SCOTUSblog describes today's oral argument in the Hamdan case:
For the most part, the session was subdued and understated, especially given the historic dimensions of the dispute before the Court -- a major test of Executive power in the midst of vigorous presidential responses to a proclaimed "war on terrorism." But there was definitely an emotional high point, and that came when Breyer, then Souter, focused on the law that Congress passed late last year that threatened to scuttle the Hamdan case, and all other pending court cases filed by foreign nationals now being detained at Guantanamo Bay, Cuba. That law, the Detainee Treatment Act, is a court-stripping measure that raises serious questions about whether President Bush's orders dealing with captured foreign detainees will ever be fully tested in court.
Much more at the link.

Here's Gina Holland's description of the argument (for AP):
Justice Anthony M. Kennedy questioned Solicitor General Paul Clement about the legal safeguards for the trials. Justice Stephen Breyer also asked what would stop the president from holding the same type of trial in Toledo, Ohio, not just at the military prison in Guantanamo Bay, Cuba.

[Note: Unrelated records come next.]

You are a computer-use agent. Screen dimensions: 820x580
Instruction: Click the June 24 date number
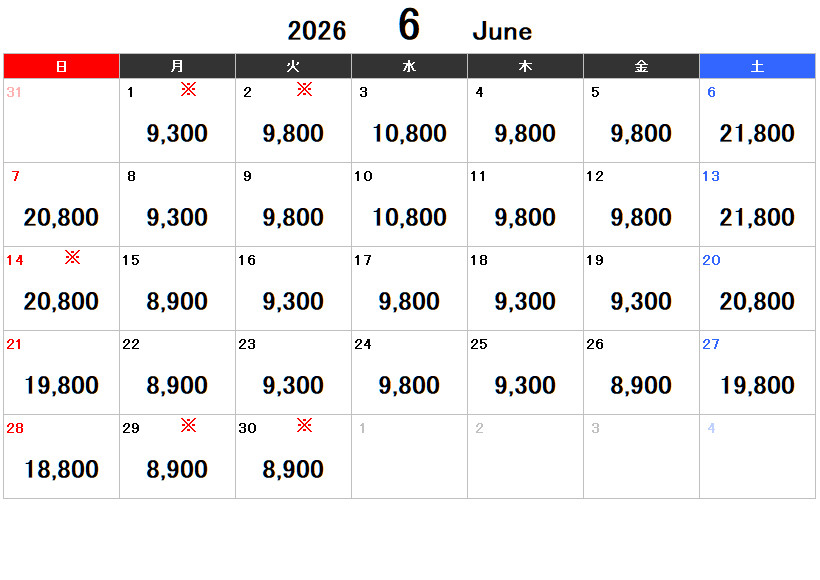click(363, 344)
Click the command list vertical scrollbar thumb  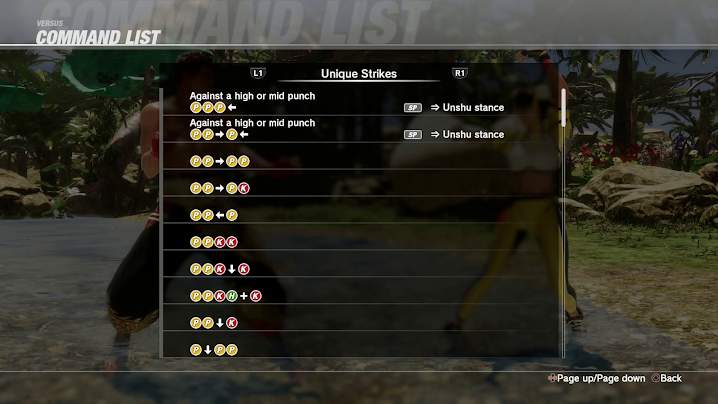[x=563, y=107]
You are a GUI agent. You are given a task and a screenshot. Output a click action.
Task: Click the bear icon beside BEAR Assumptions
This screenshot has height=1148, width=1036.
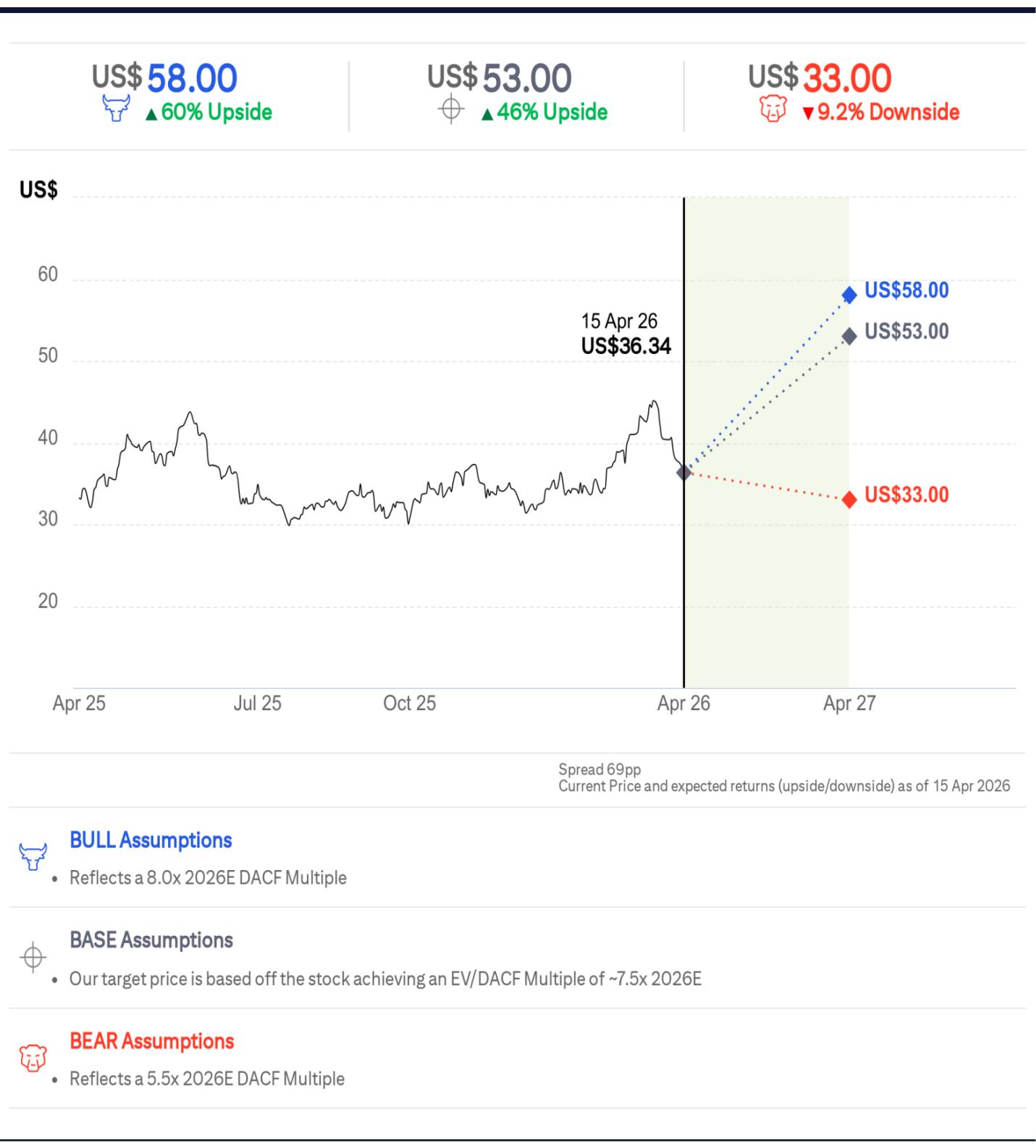click(33, 1058)
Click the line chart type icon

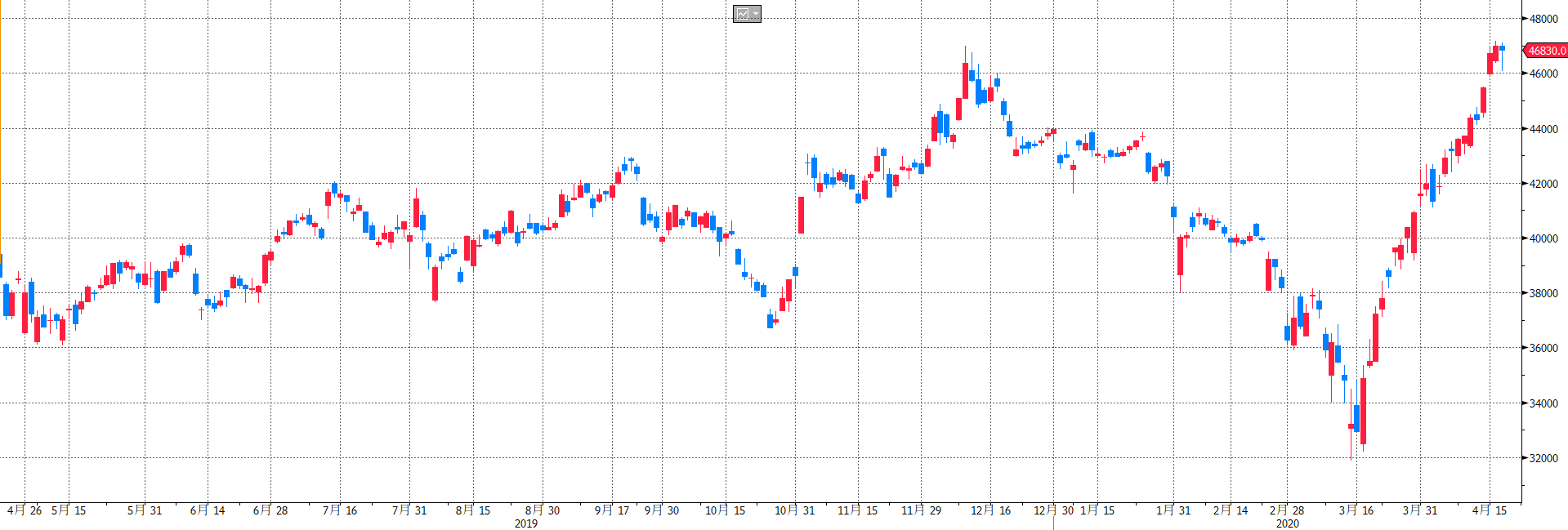(x=743, y=14)
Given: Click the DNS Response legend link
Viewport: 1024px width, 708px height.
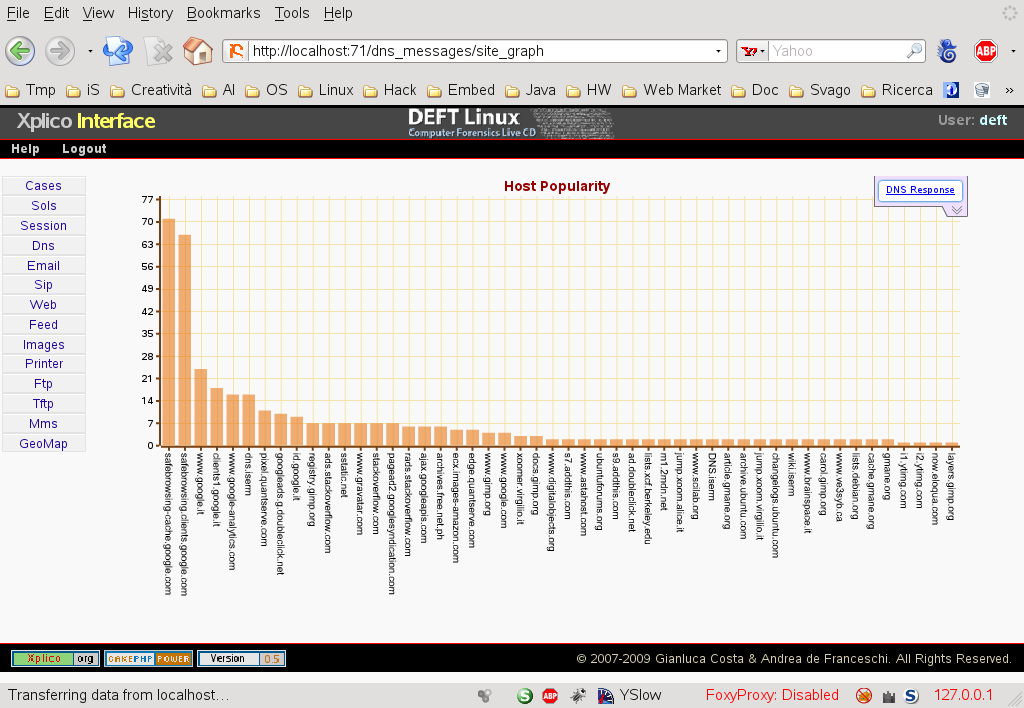Looking at the screenshot, I should pyautogui.click(x=920, y=190).
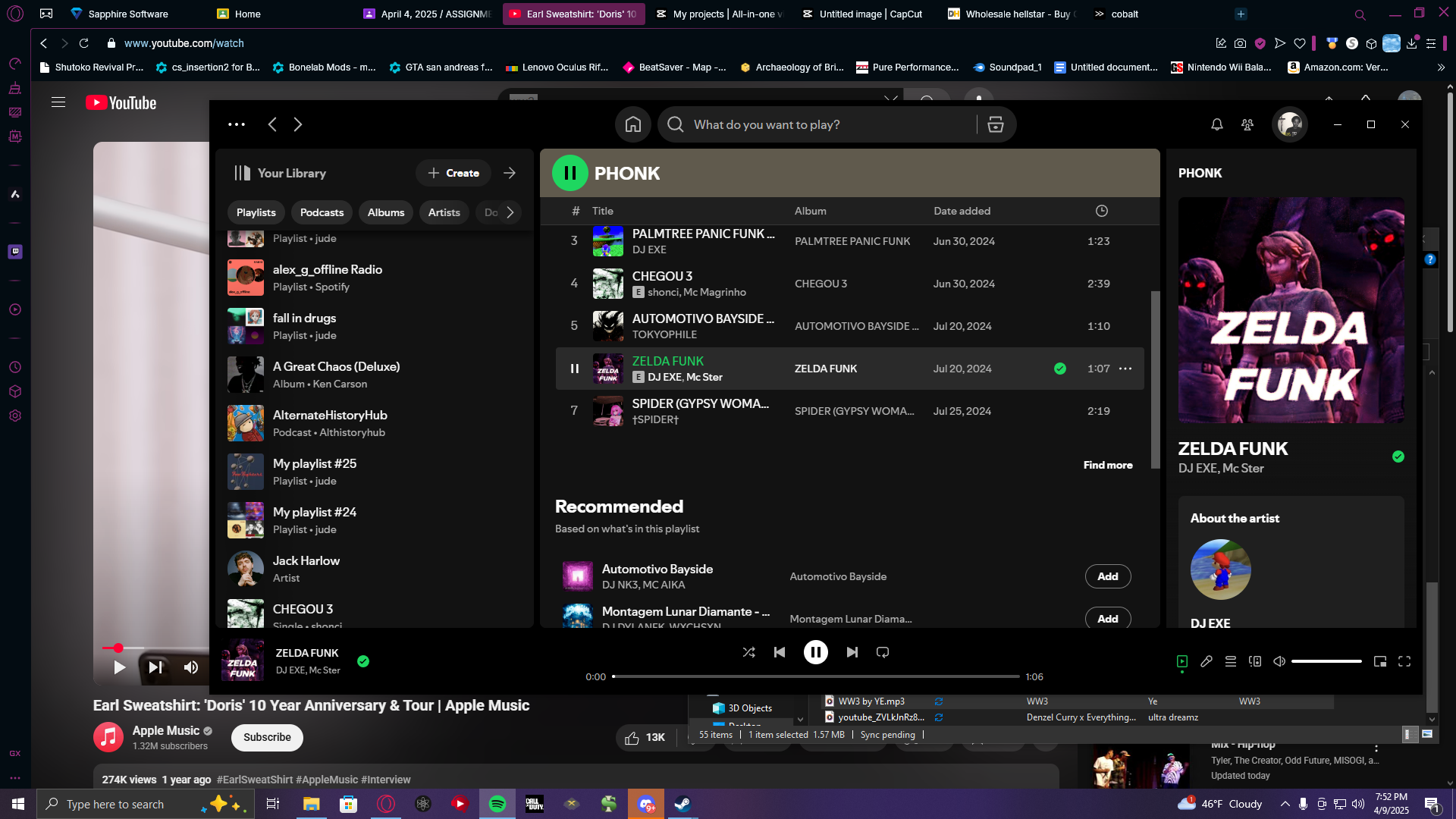This screenshot has height=819, width=1456.
Task: Show more library filter chips chevron
Action: coord(510,212)
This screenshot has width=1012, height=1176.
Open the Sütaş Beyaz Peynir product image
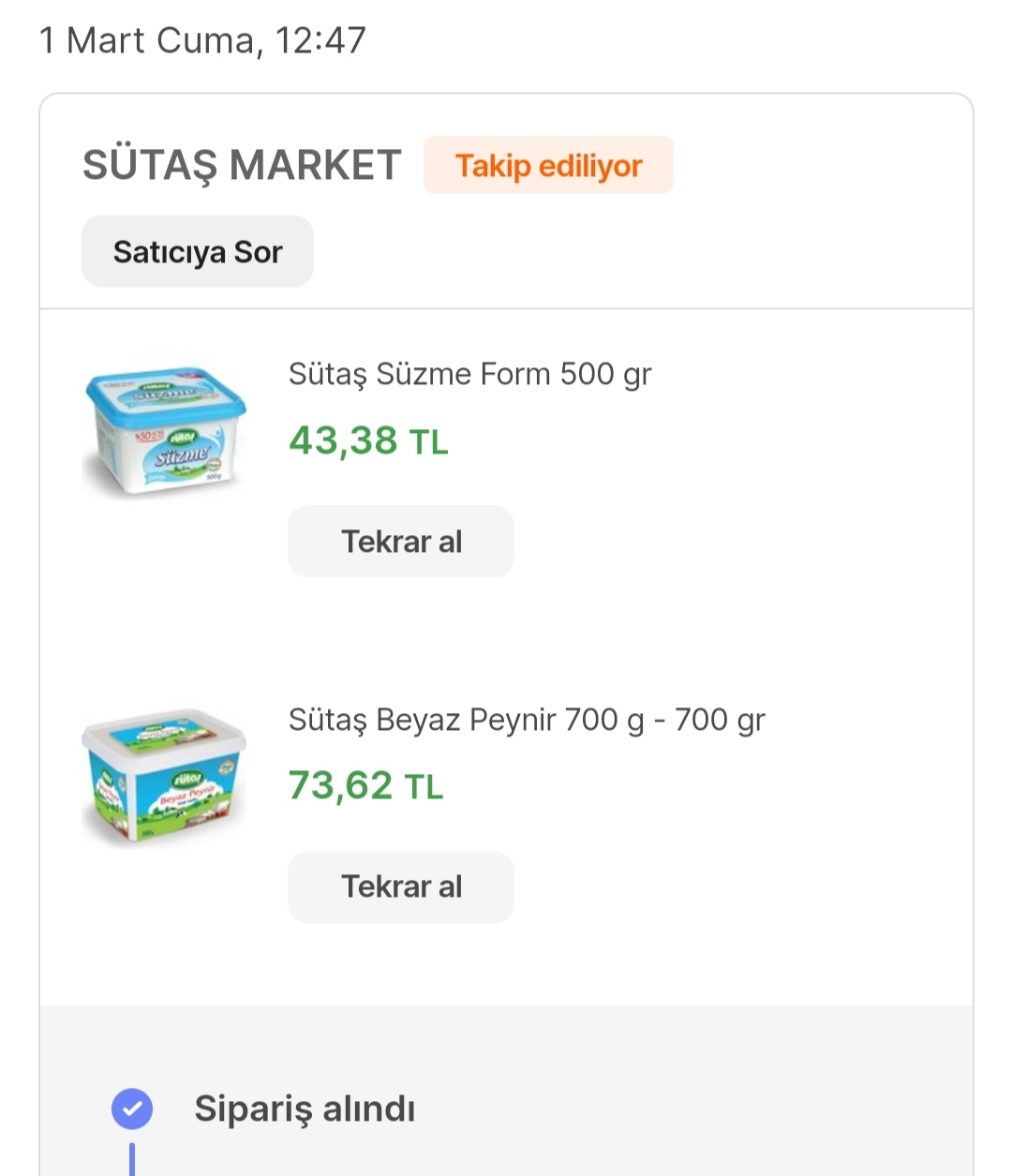164,777
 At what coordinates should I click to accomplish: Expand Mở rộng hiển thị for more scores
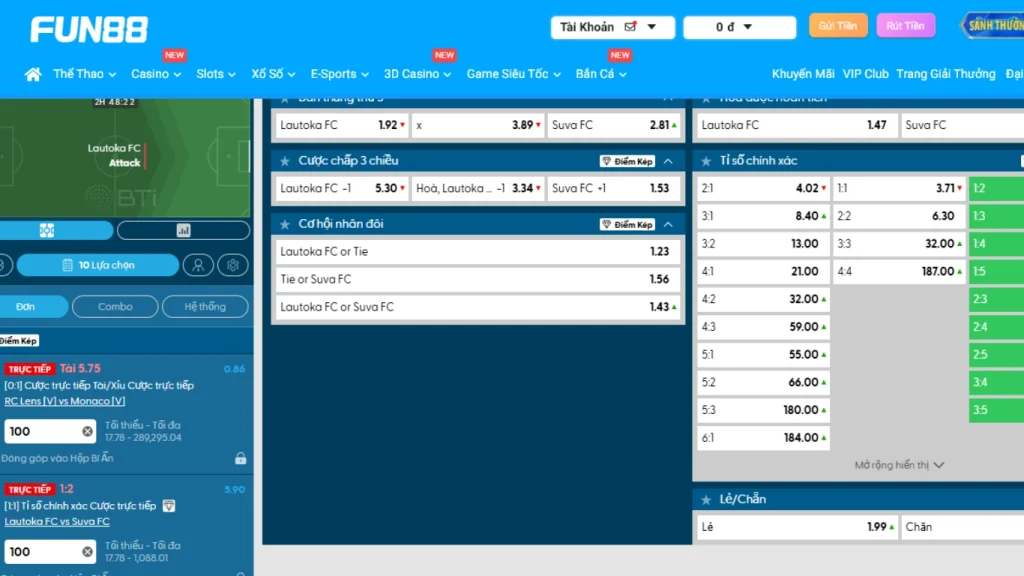[x=899, y=465]
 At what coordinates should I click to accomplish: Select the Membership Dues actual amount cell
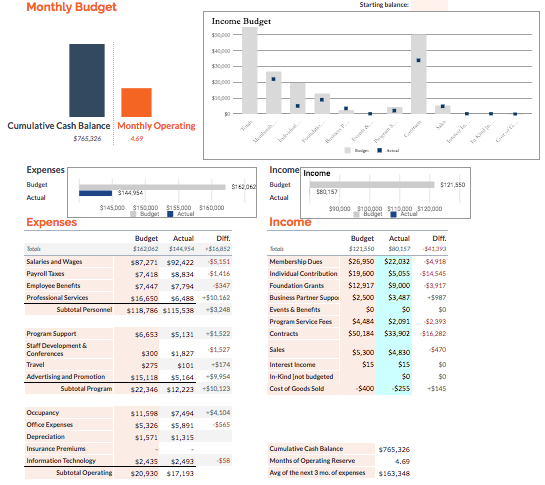393,261
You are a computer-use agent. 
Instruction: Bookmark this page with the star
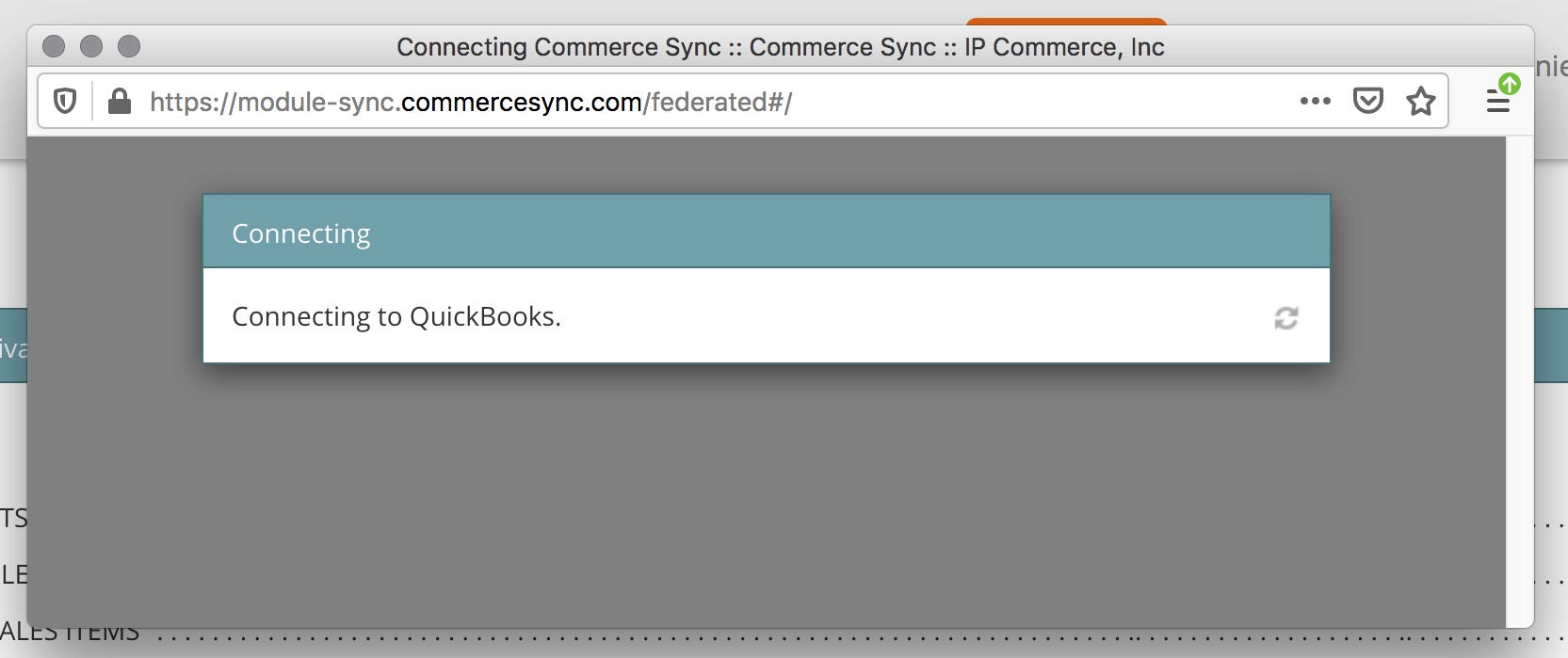pos(1420,101)
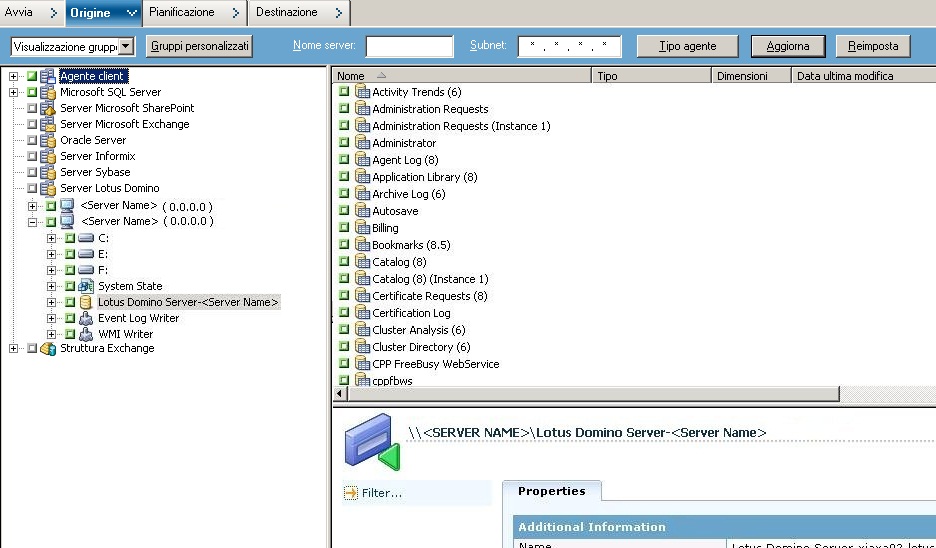Click the Filter arrow icon
The height and width of the screenshot is (548, 936).
pyautogui.click(x=351, y=493)
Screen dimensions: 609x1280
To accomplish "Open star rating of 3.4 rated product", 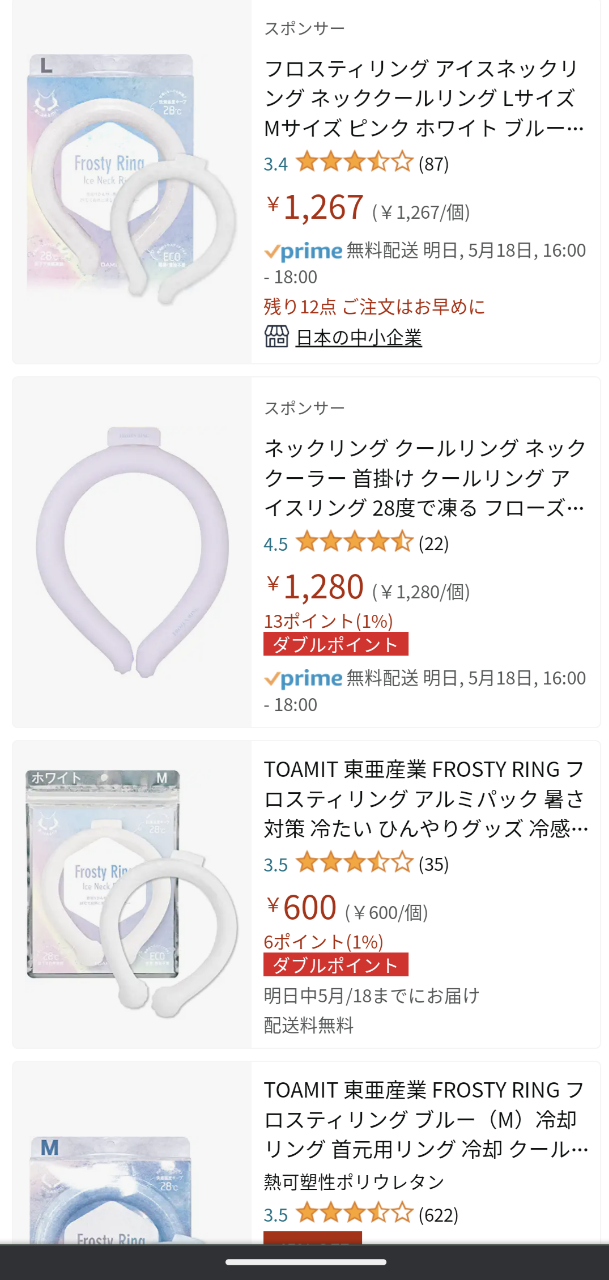I will click(x=354, y=163).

Hamdan claims the military commissions established by the Pentagon on Bush's orders are flawed because they violate basic military justice protections.

"This is a military commission that is literally unburdened by the laws, Constitution and treaties of the United States," [Hamdan's lawyer, Neal] Katyal told justices.
UPDATE: Here's Linda Greenhouse:
Justice Souter interrupted [Solicitor General Paul Clement]. "Isn't there a pretty good argument that suspension of the writ of habeas corpus is just about the most stupendously significant act that the Congress of the United States can take," he asked, "and therefore we ought to be at least a little slow to accept your argument that it can be done from pure inadvertence?"

When Mr. Clement began to answer, Justice Souter persisted: "You are leaving us with the position of the United States that the Congress may validly suspend it inadvertently. Is that really your position?"

The solicitor general replied: "I think at least if you're talking about the extension of the writ to enemy combatants held outside the territory of the United States —"

"Now wait a minute!" Justice Souter interrupted, waving a finger. "The writ is the writ. There are not two writs of habeas corpus, for some case and for other cases. The rights that may be asserted, the rights that may be vindicated, will vary with the circumstances, but jurisdiction over habeas corpus is jurisdiction over habeas corpus."

12 comments:

Jean723 said...

Basically, the U.S. is under an oligarchy. There is absolutely no check that exists on SCOTUS, short of a Constitutional amendment and even then we have to be careful, because they just redefine the language of the Constitution as they see fit.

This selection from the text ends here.